▸ DOCUMENT EXTRACT
******************************

Men such as my father did not get much by way of reward, and most returned to modest livelihoods. They were, however, awarded a medal or two, which is important. For most of his life, my father never talked about the war or his part in it. Like many others, I suspect, when he retired and looked back at his life, his contribution to that war was his most important achievement. That is why medals mean so much to veterans. Medals recognise their courage, the service that they gave and the sacrifice that they made, which is why they wear them with pride, as my father did.
A group of veterans who did all the things that constitute serving their country, however, have no medal to wearveterans of the Suez canal campaign from 1951 to 1954. It is a disgrace that those men have been so treated. Although Suez was not D-day, any objective assessment would conclude that a medal should be awarded, and that the overwhelming majority of ordinary people in this country would want one to be given.
The Suez canal zone operation began in October 1951 and, soon afterwards, the garrison was increased from 20,000 to approximately 80,000 troops and stayed at that size. It was no small operation. October and November saw the swiftest build up of the British Army outside a major war. Cabinet minutes of November 1951 declared that it was "active service". As they landed in Egypt, many troops reported that they had been advised to make wills.
The operation involved the use of artillery, including a set-piece battle at the police barracks in Ismailia on 21 January 1952 that involved a tank. Sir Anthony Eden, the Foreign Secretary, is recorded in Hansard in January 1952 as referring to the conflict as "war".
Grimly and sadly, we often measure the scale and significance of a conflict by its death toll. An official memo from the British middle east office to the Foreign Office, dated 10 June 1954, provided information for a parliamentary question. It confirms the number of service men killed from 16 October 1951 to 1 June 1954 as 47, with seven missing presumed deada total of 54 fatalities. Many more service men have been recorded as having died, and were buried in Egyptian graveyards between 1951 and 54, giving a total of more than 300. I am told that that is the basis on which the Ministry of Defence has counted the death toll relating to similar operations since the second world war.
Mr. Paul Tyler (North Cornwall): I congratulate the hon. Gentleman on not only having secured the debate, but on the campaign that he is waging on the issue, with which I entirely agree. As he knows, my brother served in Suez during the period, so I have a personal as well as a constituency interest. Does he believe that the peculiarity that has given rise to the anomaly is subsequent events in Suez, in 1956, which were embarrassing for the then Government, who did not want to know?
Mr. William Cash (Stone): One of my colleagues at Stonyhurst was killed at Suez, and my father was killed in the last war. I appreciate the opportunity to participate in the debate with another Member whose father was involved in those wars.
In debating awarding medals, the real question is, did those involved not do just as much as anyone in any other war? It is not their fault if the politicians got something wrong. It is therefore essential that my constituent, Mr. Collier, of Cheadle, should, like the other distinguished gentlemen, receive a medal in recognition of service. It was not their fault that things went wrong.

******************************

▸ SET PROBLEM A
Rewrite the rows, starting at the line that contains "Task: Switch to details view toggle" and ending at the last row, with both ends included, and add 89 to every number in the answer coordinates. Keep the requests, and leave the pictures out.
The rows below have no connection to the debate extract.

******************************

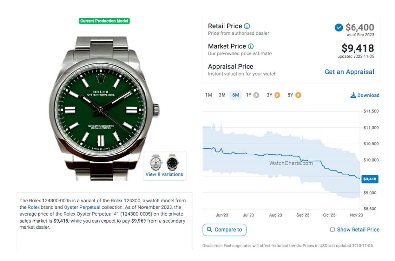Enable the Show Retail Price checkbox
This screenshot has width=395, height=261.
pyautogui.click(x=332, y=230)
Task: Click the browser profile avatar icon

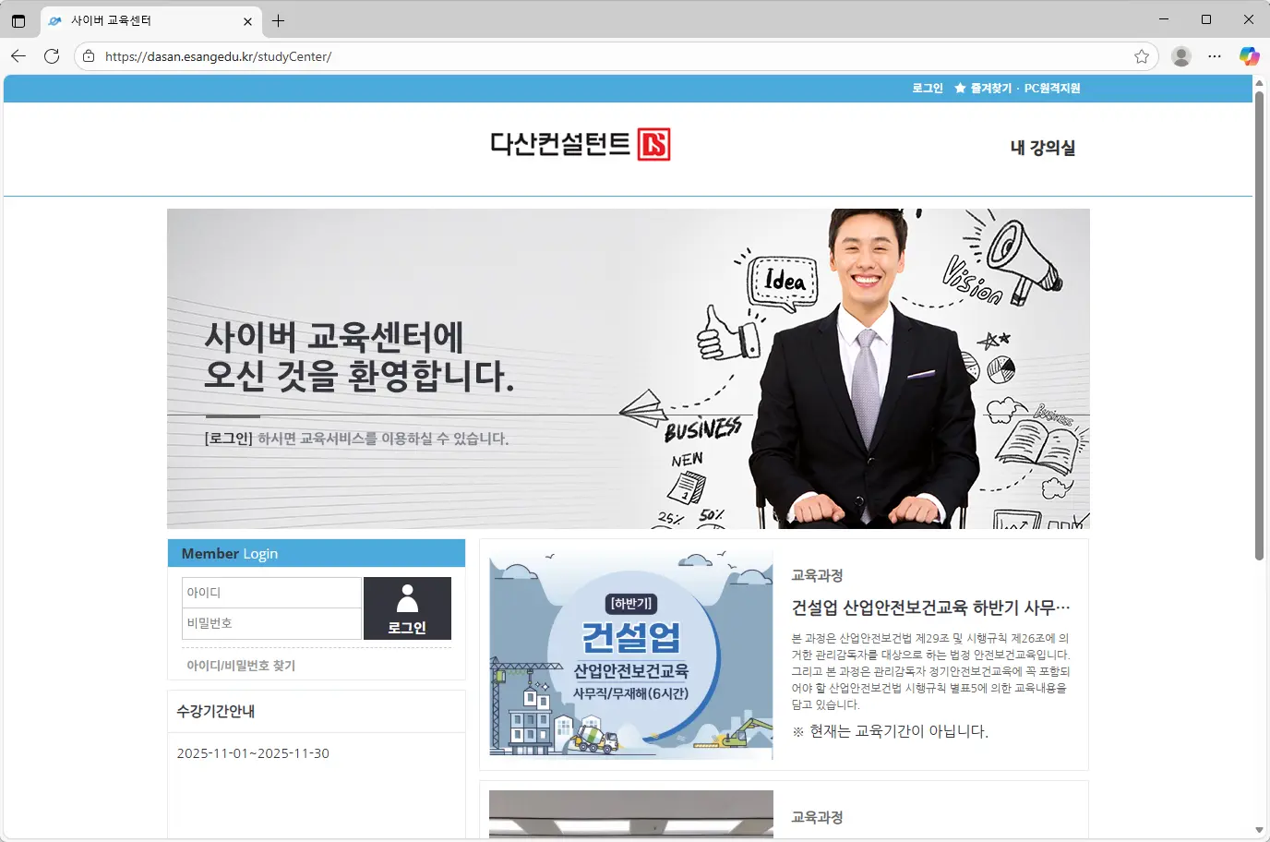Action: point(1181,56)
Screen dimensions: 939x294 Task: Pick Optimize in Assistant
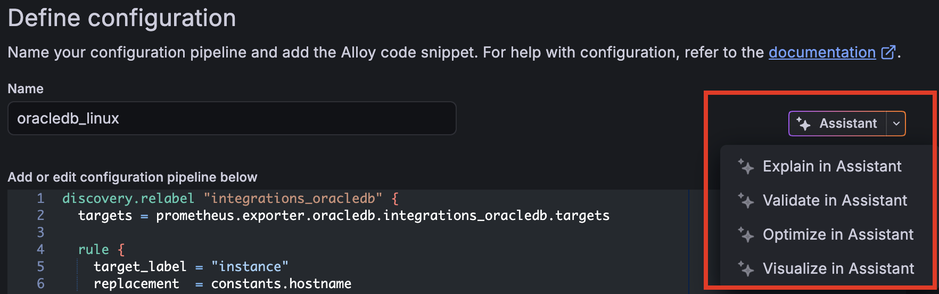(838, 234)
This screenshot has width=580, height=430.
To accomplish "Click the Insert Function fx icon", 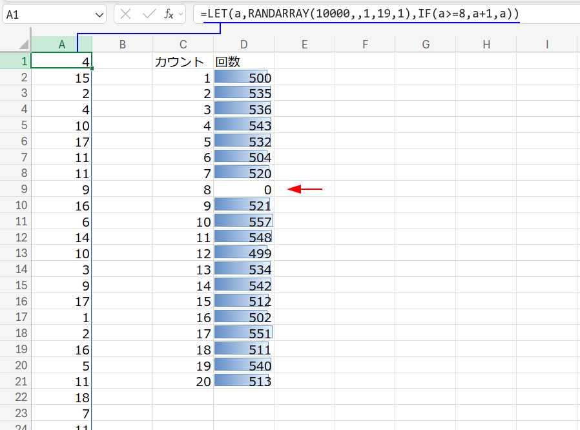I will point(168,14).
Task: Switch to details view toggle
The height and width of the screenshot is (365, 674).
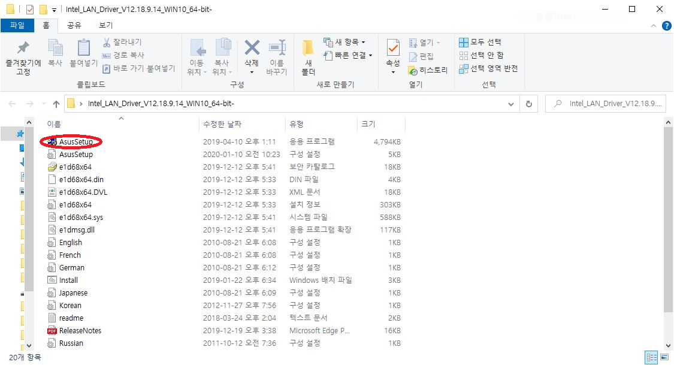Action: click(651, 358)
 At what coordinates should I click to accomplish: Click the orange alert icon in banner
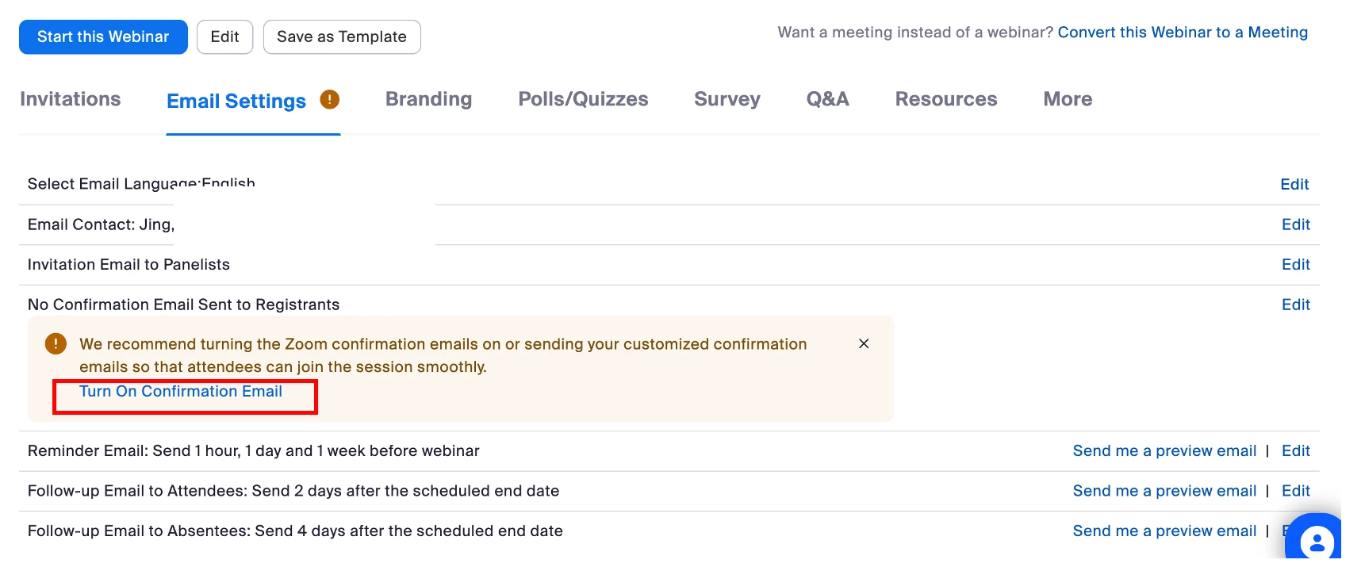[56, 344]
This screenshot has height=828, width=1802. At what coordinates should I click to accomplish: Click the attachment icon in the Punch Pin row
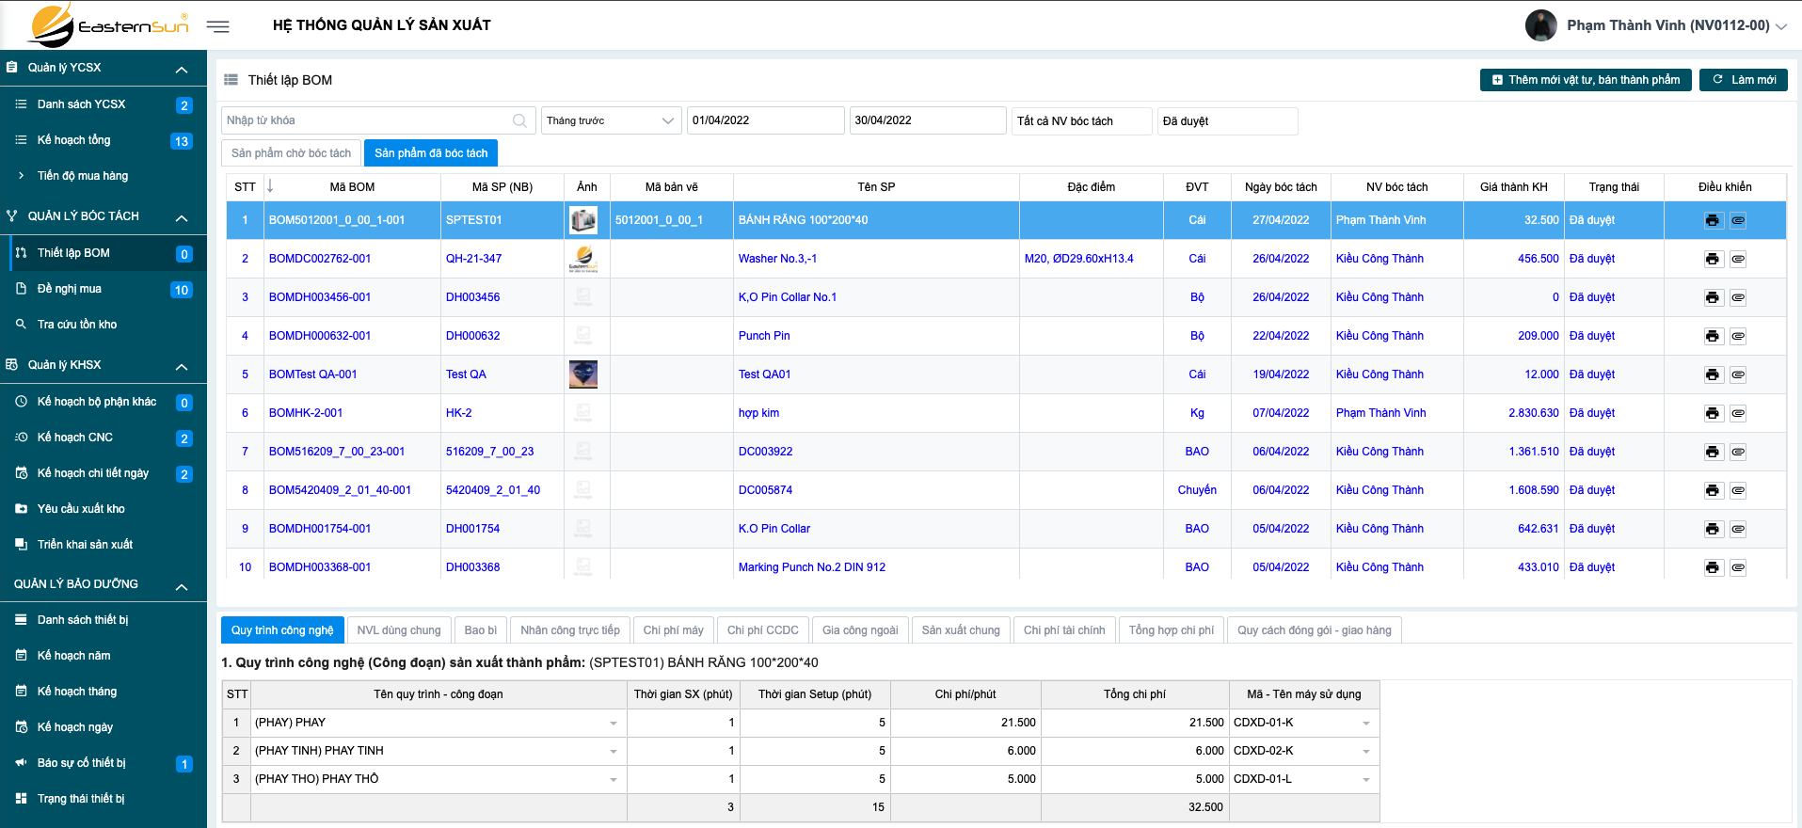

******************************

▸ SET PROBLEM B
Answer these questions from the debate extract:
(i) To about how many troops was the Suez canal zone garrison increased?
(ii) On what date was the set-piece battle at the police barracks in Ismailia?
(iii) What town is Mr. Collier from?

▸ TASK ANSWER A
Task: Switch to details view toggle
The height and width of the screenshot is (365, 674).
Action: click(740, 447)
 At what coordinates should I click to accomplish: Click the orange alert icon in banner
[145, 433]
This screenshot has height=828, width=1802. At what coordinates should I click to accomplish: Click the attachment icon in the Punch Pin row

▸ TASK ANSWER B
(i) Approximately 80,000 troops.
(ii) 21 January 1952.
(iii) Cheadle.